Big tech companies have been rushing to integrate all kinds of “AI” into their products, but they hope AI assistants, in particular, could be the key to unlocking revenue. Huet’s AI calling demo outpaces what models can currently do at scale, but he told me he expects features like it to appear more commonly as soon as next year, as OpenAI refines its “reasoning” o1 model.

For now, the concept seems to be mostly siloed in enterprise software stacks, not products for consumers. Salesforce, which provides customer relationship management (CRM) software, spun up an “agent” feature to great fanfare a few weeks ahead of its annual Dreamforce conference. The feature lets customers use natural language to essentially build a customer service chatbot in a few minutes through Slack, instead of spending a lot of time coding one. The chatbots have access to a company’s CRM data and can process natural language easier than a bot not based on large language models, potentially making them better at limited tasks like asking questions about orders and returns.

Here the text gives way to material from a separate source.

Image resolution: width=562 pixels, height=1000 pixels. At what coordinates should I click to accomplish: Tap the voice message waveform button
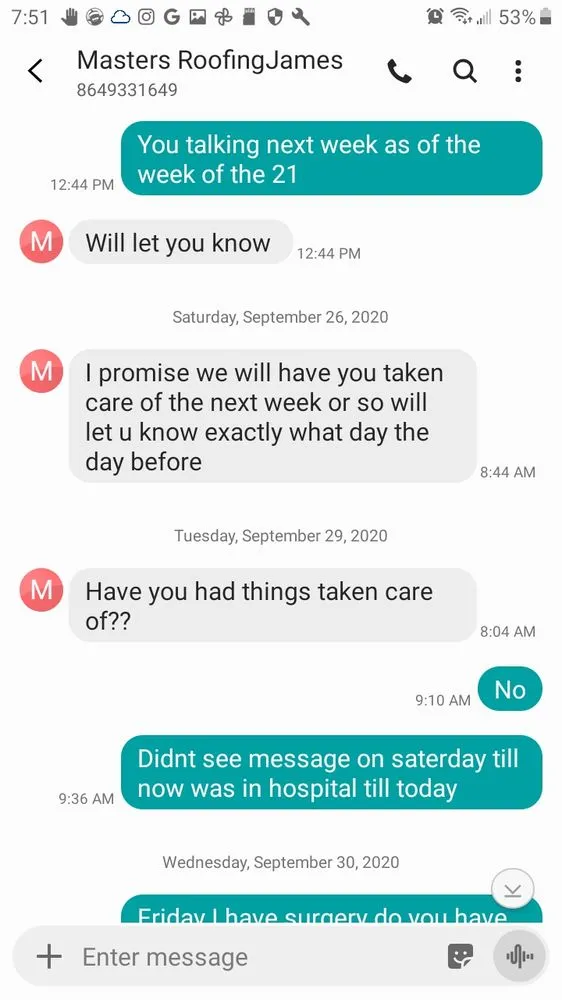(x=519, y=956)
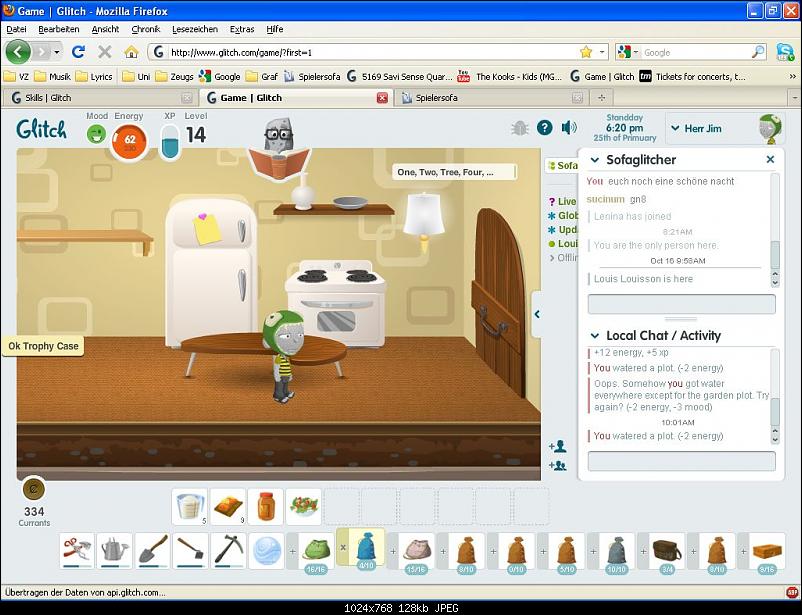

AI agent startups (still an admittedly nebulous term) are already becoming quite a buzzy investment. They’ve secured $8.2 billion in investor funding over the last 12 months, spread over 156 deals, an increase of 81.4 percent year over year, according to PitchBook data. One of the better-known projects is Sierra, a customer service agent similar to Salesforce’s latest project and launched by former Salesforce co-CEO Bret Taylor. There’s also Harvey, which offers AI agents for lawyers, and TaxGPT, an AI agent to handle your taxes.

Despite all the enthusiasm for agents, these high-stakes uses raise a clear question: can they actually be trusted with something as serious as law or taxes? AI hallucinations, which have frequently tripped up users of ChatGPT, currently have no remedy in sight. More fundamentally, as IBM presciently stated in 1979, “a computer can never be held accountable” — and as a corollary, “a computer must never make a management decision.” Rather than autonomous decision-makers, AI assistants are best viewed as what they truly are: powerful but imperfect tools for low-stakes tasks. Is that worth the big bucks AI companies hope people will pay?

For now, market pressures prevail, and AI companies are racing to monetize. “I think 2025 is going to be the year that agentic systems finally hit the mainstream,” OpenAI’s new chief product officer, Kevin Weil, said at the press event. “And if we do it right, it takes us to a world where we actually get to spend more time on the human things that matter, and a little less time staring at our phones.”